▶ **Task item**
Take the records below and set down exactly the lines from the one with "Given: Open 車両管理 from the sidebar car icon" to the one with "Screen dimensions: 867x488", ends included; do not copy the pictures.

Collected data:
**********

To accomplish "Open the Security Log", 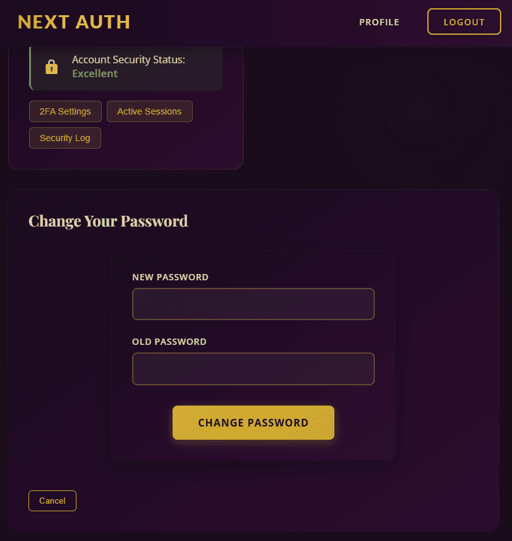I will click(x=64, y=137).
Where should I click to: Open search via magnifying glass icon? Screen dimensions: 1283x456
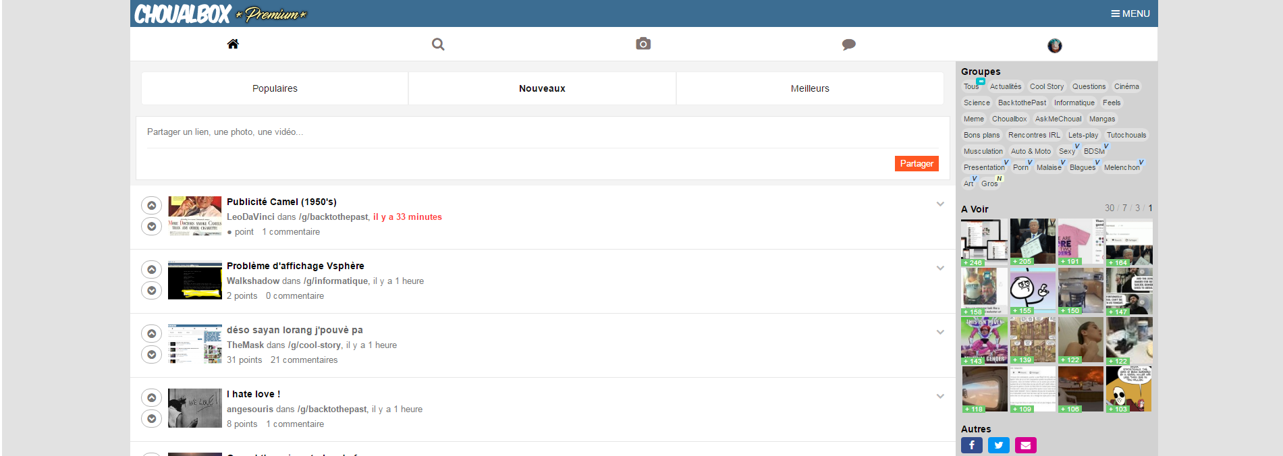[438, 45]
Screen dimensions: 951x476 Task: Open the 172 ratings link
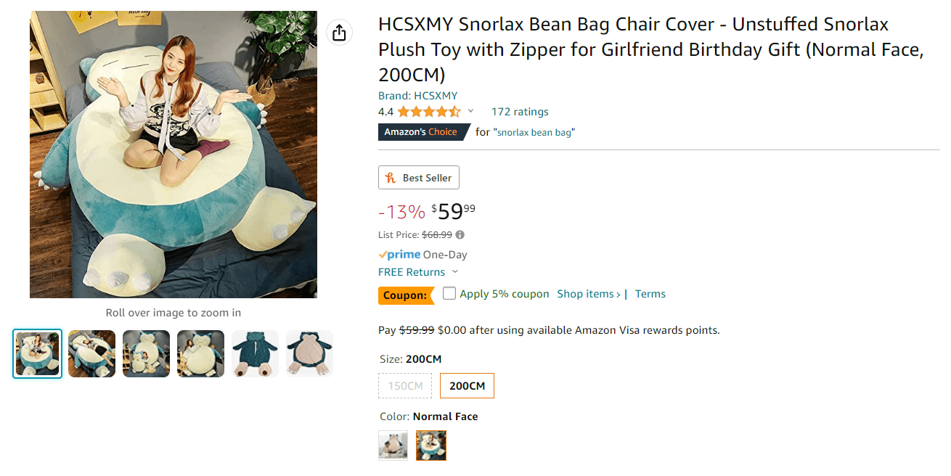[520, 112]
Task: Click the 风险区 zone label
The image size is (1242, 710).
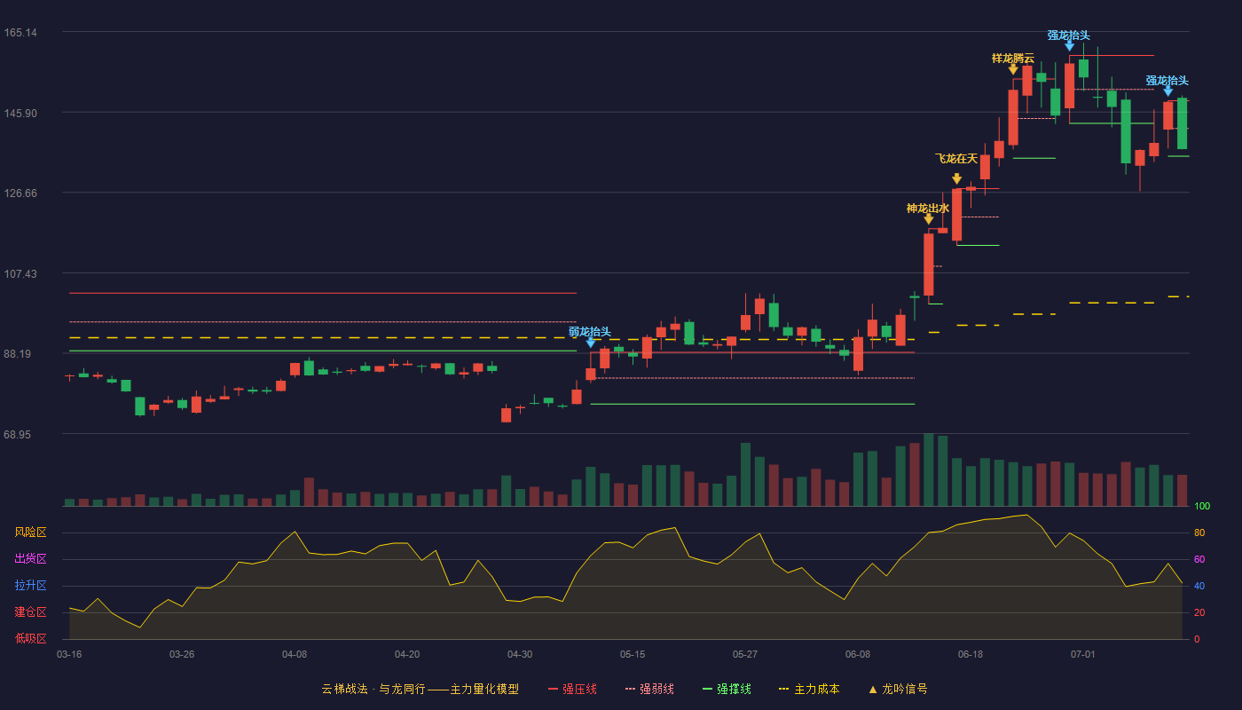Action: click(30, 533)
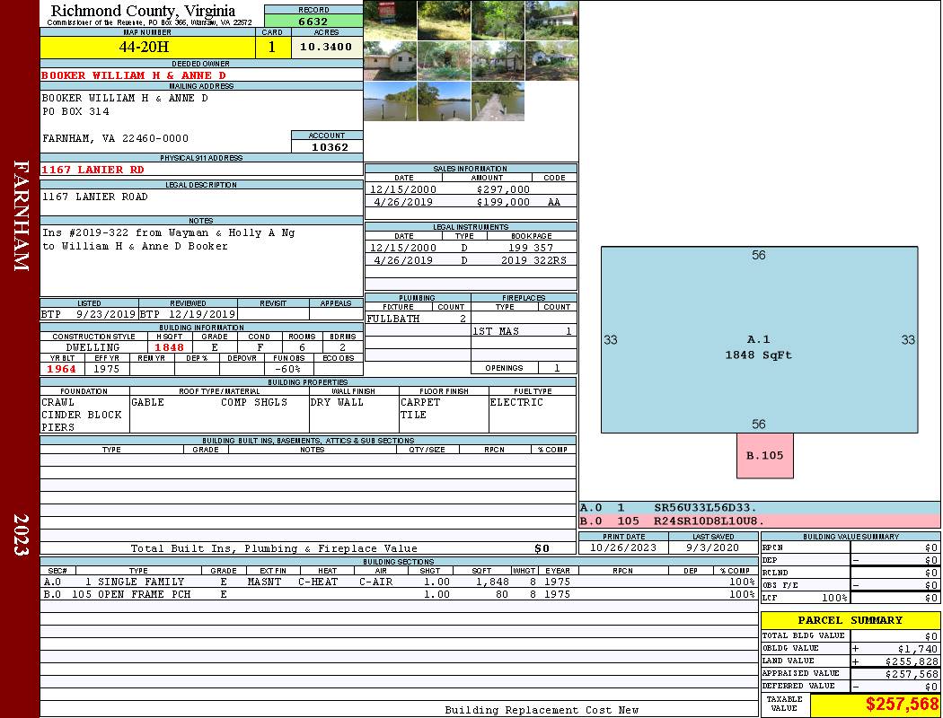Click the deeded owner name in red
Viewport: 943px width, 718px height.
coord(135,75)
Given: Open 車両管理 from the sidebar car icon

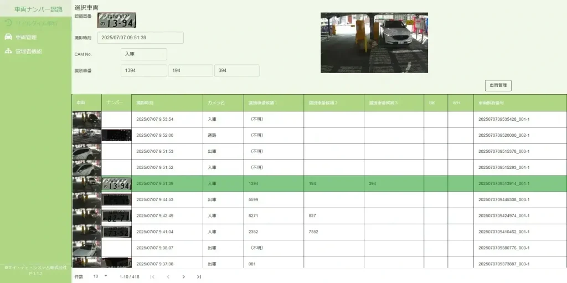Looking at the screenshot, I should tap(8, 37).
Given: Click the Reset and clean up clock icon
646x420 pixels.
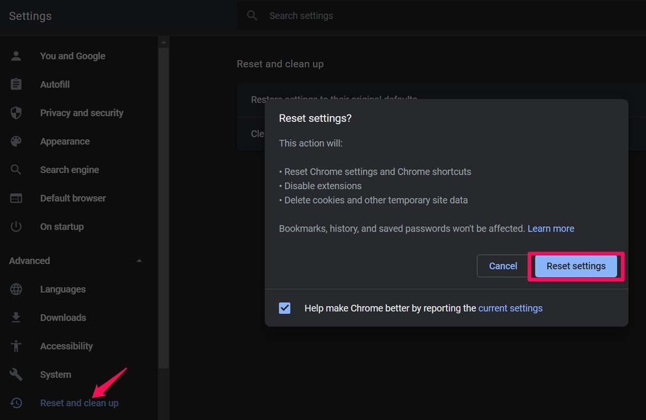Looking at the screenshot, I should [x=15, y=403].
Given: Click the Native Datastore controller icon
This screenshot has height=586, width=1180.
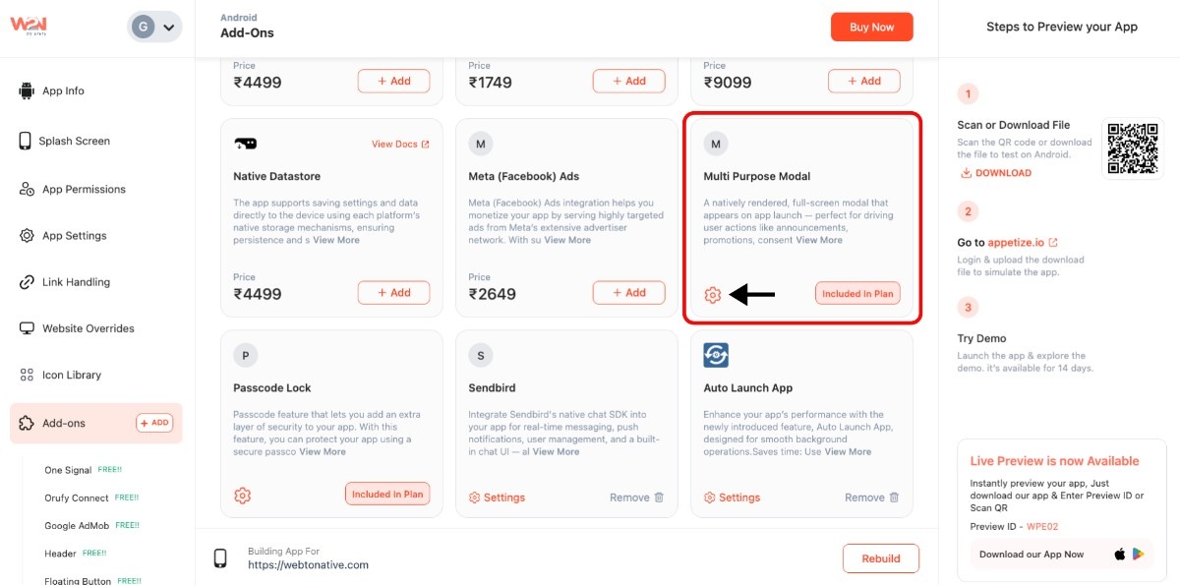Looking at the screenshot, I should coord(245,144).
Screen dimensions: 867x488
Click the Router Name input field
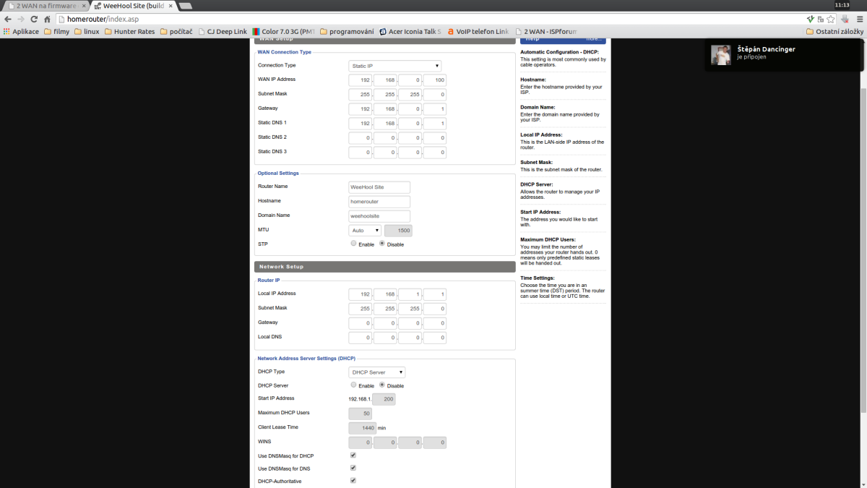(379, 187)
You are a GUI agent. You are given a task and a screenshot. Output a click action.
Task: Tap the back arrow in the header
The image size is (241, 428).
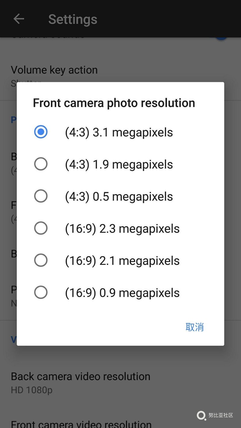(19, 19)
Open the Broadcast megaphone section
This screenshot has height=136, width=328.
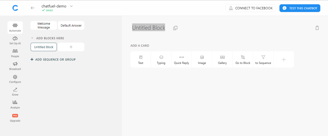(x=15, y=66)
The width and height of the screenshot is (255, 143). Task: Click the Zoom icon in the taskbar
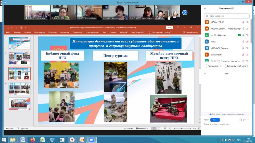pos(91,140)
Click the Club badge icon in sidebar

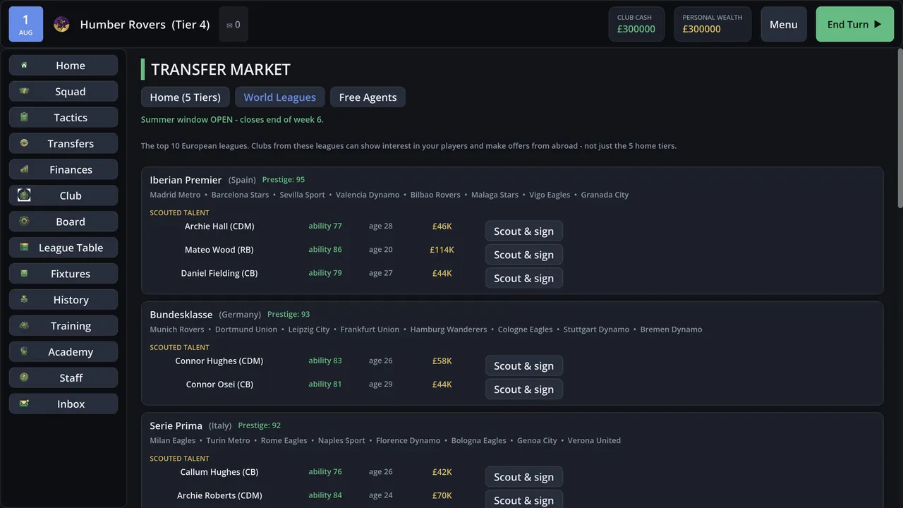tap(24, 195)
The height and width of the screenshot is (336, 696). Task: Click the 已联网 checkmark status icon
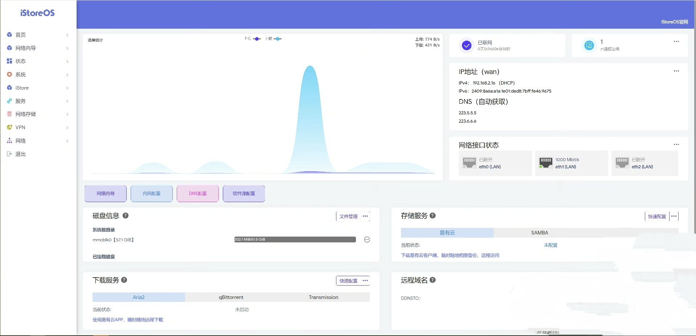click(467, 45)
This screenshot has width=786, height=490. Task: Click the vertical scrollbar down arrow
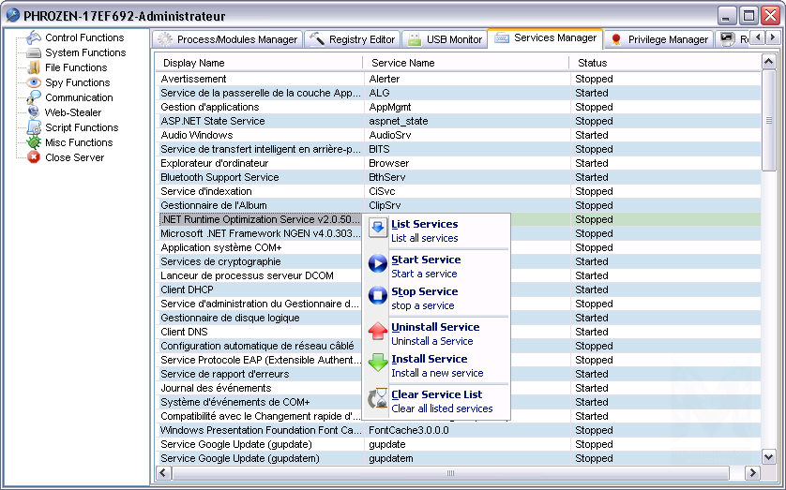tap(769, 456)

**********

▶ **Exercise solution**
Given: Open 車両管理 from the sidebar car icon

Looking at the screenshot, I should tap(8, 37).
Given: Click the Reset and clean up clock icon
646x420 pixels.
Looking at the screenshot, I should [x=15, y=403].
Given: Click the Native Datastore controller icon
This screenshot has height=586, width=1180.
Looking at the screenshot, I should coord(245,144).
Screen dimensions: 867x488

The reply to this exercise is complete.